Ao ler o livro de contos “Café com broa: histórias de um mascate”, escrito com beleza literária por Tânia Theophilo, encontrei interessantes metáforas. Por que o passado não volta? Quem não guarda essa vontade nos segredos dos sonhos? A vida é cheia de sutilezas não percebidas a olhos vistos.

No conto, “A blusa e o homem do rio”, a personagem, uma jovem bonita e corpulenta, lavadeira de margem de rio, profissão que herdou da mãe, deixa uma camisa masculina, que ganhara de um mascate, cair de suas mãos e ser levada pelas águas. Tempos depois ela revê a camisa num homem alto e belo, de olhos e pele negra, a quem se entrega sem incertezas. De um modo metafórico e delicado, Tânia nos mostra que o fluxo do destino é como o movimento das ondas do mar: o que as águas levam, trazem de volta, mas com cores e formas diferentes.

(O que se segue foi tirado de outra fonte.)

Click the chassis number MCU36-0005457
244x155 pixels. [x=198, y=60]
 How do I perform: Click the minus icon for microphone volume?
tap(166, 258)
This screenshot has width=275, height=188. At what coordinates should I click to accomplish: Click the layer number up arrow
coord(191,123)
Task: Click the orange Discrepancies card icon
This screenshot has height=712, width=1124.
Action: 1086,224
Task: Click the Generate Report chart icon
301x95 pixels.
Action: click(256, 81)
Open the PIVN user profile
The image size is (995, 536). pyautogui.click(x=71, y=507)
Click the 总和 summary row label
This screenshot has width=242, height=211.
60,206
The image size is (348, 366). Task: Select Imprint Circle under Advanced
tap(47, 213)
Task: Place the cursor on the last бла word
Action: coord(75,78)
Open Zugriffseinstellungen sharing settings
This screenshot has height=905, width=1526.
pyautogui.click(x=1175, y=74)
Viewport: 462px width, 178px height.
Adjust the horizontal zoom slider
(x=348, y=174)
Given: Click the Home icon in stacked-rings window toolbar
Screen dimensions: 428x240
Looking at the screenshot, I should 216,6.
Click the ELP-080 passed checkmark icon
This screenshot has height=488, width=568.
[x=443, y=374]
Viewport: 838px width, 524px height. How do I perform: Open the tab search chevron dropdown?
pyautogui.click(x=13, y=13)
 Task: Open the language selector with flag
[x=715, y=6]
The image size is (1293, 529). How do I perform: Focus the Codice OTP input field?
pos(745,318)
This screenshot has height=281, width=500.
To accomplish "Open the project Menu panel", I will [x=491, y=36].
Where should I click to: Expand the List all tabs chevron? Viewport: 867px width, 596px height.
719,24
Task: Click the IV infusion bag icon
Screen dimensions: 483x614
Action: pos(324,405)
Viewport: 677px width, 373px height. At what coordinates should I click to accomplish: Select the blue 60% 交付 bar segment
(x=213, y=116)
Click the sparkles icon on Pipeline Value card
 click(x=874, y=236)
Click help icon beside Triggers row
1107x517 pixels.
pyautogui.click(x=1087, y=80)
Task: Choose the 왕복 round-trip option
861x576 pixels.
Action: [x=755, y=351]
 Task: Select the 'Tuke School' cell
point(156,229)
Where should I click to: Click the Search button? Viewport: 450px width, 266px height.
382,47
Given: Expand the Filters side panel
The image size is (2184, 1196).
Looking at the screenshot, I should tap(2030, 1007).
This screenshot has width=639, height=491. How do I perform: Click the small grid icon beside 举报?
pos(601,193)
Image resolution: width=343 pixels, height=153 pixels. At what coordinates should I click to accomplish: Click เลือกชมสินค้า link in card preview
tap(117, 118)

Volta e meia me recordo do dia em que acordei com seis anos, querendo ser mulher. Na época não tinha noção do ser mulher, apenas admirava a postura, os saltos de sapato alto, coisas assim do jeito feminino. Naquele despertar queria sê-la num passe de mágica, sem passar por todos os processos e etapas do crescimento. Não sei por que motivos guardei aquela vontade até hoje, mais de 60 anos depois. E, agora, de modo diferente, ou melhor, atualizado, penso em quantos dias ainda tenho para viver e como vou vivê-los.

Continuo a escrever a linha do tempo com imensa vontade de prolongar meus jovens anos para eternizar minha existência, mesmo sabendo que a finitude é regra geral. Aos seis anos queria conquistar o adolescer, o amadurecer. Hoje quero viver meu futuro com vitalidade e experiência que os 70 anos me deram.

Somos como as lavadeiras das margens de rio: sempre deixamos as roupas escapulirem das nossas mãos, fazendo com que o destino cuide delas e nos traga de outras maneiras. Tive pessoas que tanto amei e se afastaram por causas diversas, mas foram substituídas por outras a quem dediquei afetos profundos. Dei para meus filhos o que recebi da minha mãe, dos meus tios e avós. Papai viajou cedo para o universo, mas foi substituído por homens doces, que me acolheram como filha, sobrinha e neta. Eis que fui generosamente embalada pelo destino que não permitiu que o desamparo da figura paterna me deixasse piores hiatos.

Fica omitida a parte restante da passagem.